Auch wenn sicherlich nicht jedes Detail in den Zeitungen zu lesen war, so hatte jeder Bürger zusätzlich u.a. die Möglichkeit, sich auf der Homepage des Regierungspräsidiums Gießen und auch bei der Stadt Marburg alle veröffentlichen Vorlagen und Informationen über den aktuellen Stand der Ausweisung von den im Stadtgebiet Marburg betreffende Vorranggebieten Windenergie zu informieren. Wie wir es sehen, ist der Auswahlprozess nach harten Fakten und objektiv mit der Zustimmung aller politischen Gremien durchgeführt worden. Am 18. November 2016 erfolgte dann die Anpassung des thematischen Teils Windkraftnutzung des Flächennutzungsplans der Stadt Marburg an den Teilregionalplan Energie in der Stadtverordnetenversammlung parteiübergreifend und mit großer Mehrheit.

Aus individueller Sicht können wir natürlich Proteste derjenigen verstehen, die möglicherweise demnächst auf Windkraftanlagen schauen werden. Wir, die Firma Krug-Energie haben aus diesem Grunde im Vorfeld freiwillig weitere Gremien und ansässige Firmen befragt. Wir haben in all diesen Gesprächen betont, dass die Umsetzung des Projektes von der positiven Entscheidung dieser abhängig ist. Nachdem von allen Gremien (Regionalplanung Mittelhessen, Stadt Marburg, Ortsbeirat Michelbach, div. Standortfirmen) deutliche Mehrheitsentscheidungen zu Gunsten des Projektes ausgefallen waren, haben wir das Projekt weiter vorangetrieben.

 

Welche umfangreichen Gutachten von unabhängigen Experten hierzu nötig sind, kann auf den entsprechenden Webseiten des RP Gießen und des Landes eingesehen werden. Realistische Visualisierungen von unabhängigen Gutachtern nach klaren fachlichen Kriterien gehören hierzu.
Nunmehr wurde von einem unabhängigen Fachbüro eine aktualisierte Visualisierung für den Blick Richtung Schloss und Elisabethkirche erstellt. Im Vergleich wird deutlich, dass die in der OP am 11.3.2017 veröffentlichte Darstellung ein völlig verzerrtes Bild zeichnet. Bitte überzeugen Sie sich selbst von der beiliegenden Visualisierung.

Wir werden auch weiterhin über die Planungen der Windenergieanlagen am Görzhäuser Hof die Öffentlichkeit unterrichten. Unsere in Michelbach gegebene Zusage bleibt bestehen, dass wir, wenn alle Gutachten vorliegen, eine freiwillige öffentliche Beteiligung durchführen werden.
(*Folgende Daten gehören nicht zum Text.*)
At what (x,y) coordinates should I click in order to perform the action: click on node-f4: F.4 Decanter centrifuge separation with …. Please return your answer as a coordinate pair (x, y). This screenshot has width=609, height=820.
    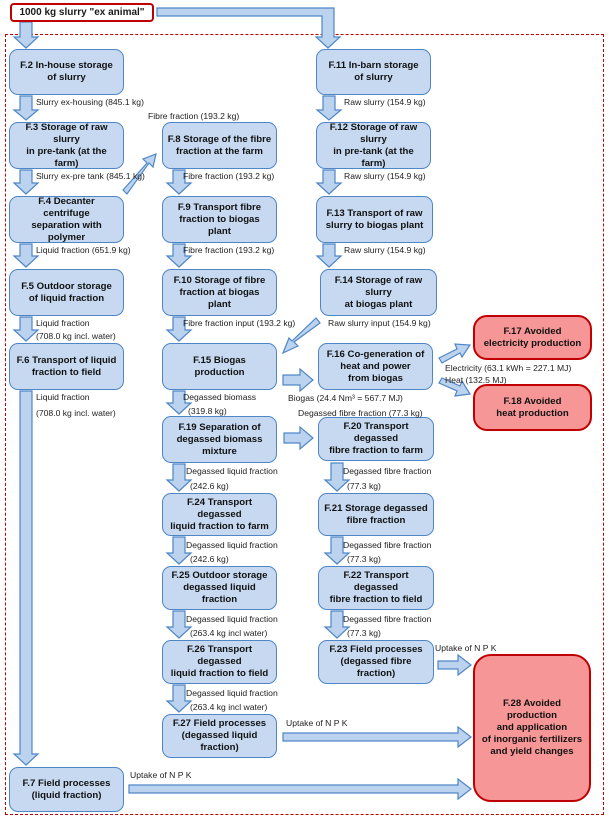
    Looking at the image, I should click on (66, 220).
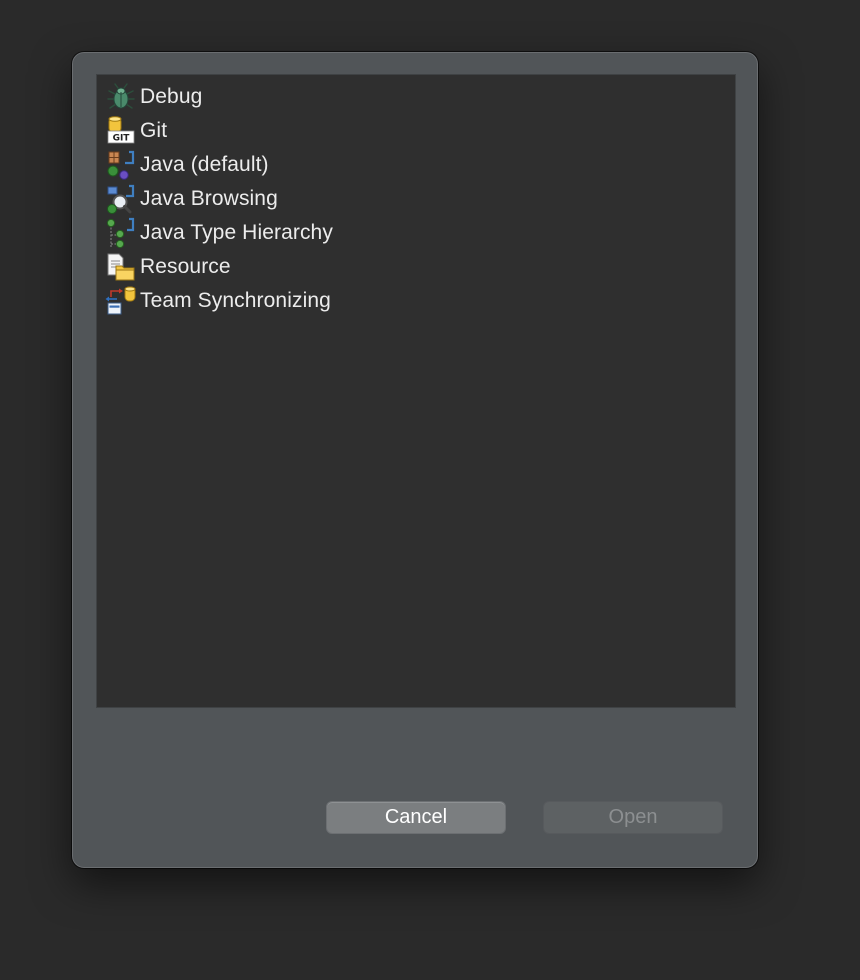 This screenshot has height=980, width=860. Describe the element at coordinates (121, 96) in the screenshot. I see `debug-bug-icon` at that location.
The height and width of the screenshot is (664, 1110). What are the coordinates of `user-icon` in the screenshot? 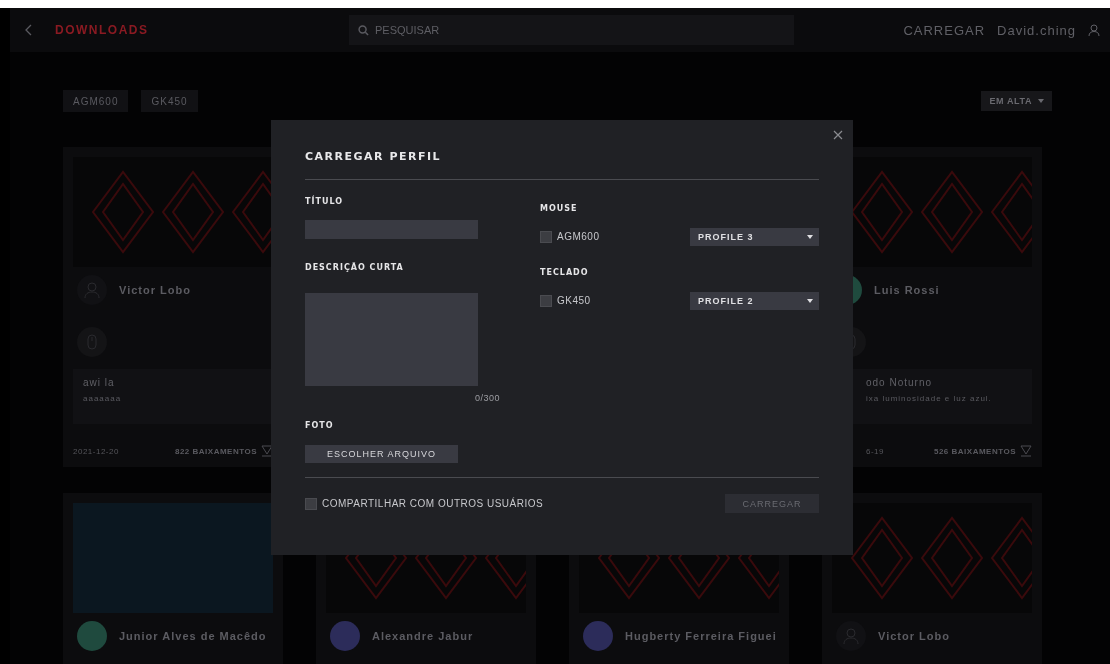 It's located at (1094, 30).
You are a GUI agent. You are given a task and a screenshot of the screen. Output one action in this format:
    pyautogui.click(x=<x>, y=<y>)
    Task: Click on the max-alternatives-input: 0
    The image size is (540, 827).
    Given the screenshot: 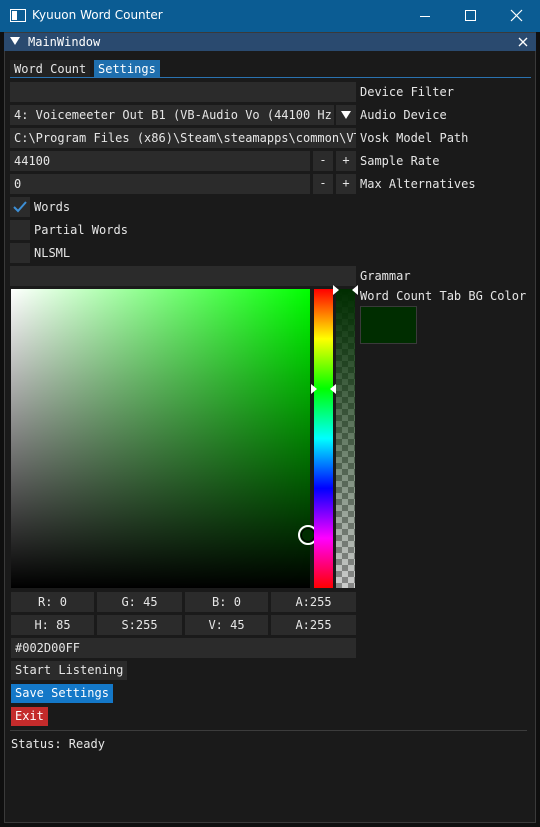 What is the action you would take?
    pyautogui.click(x=160, y=184)
    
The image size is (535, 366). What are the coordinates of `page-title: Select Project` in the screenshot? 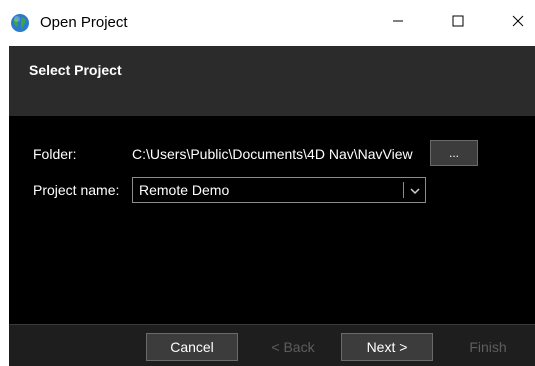 It's located at (76, 70).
Wir nehmen die Bedenken der Bürgerinnen und Bürger ernst. In der Zeit der öffentlichen Beteiligung haben alle die Möglichkeit, sich zu dem Projekt zu äußern. Hierzu werden wir über unsere Homepage www.krug-energie.de => lfd. Projekte => Görzhäuser Hof, frühzeitig informieren.

Als in der Region fest verankertes Unternehmen liegt Krug Energie die Stadt Marburg und insbesondere der Görzhäuser Hof als innovativer Industriestandort sehr am Herzen. Wir sind davon überzeugt, dass der Windpark einen positiven Beitrag zu dessen Weiterentwicklung und zukünftiger Energieversorgung leistet.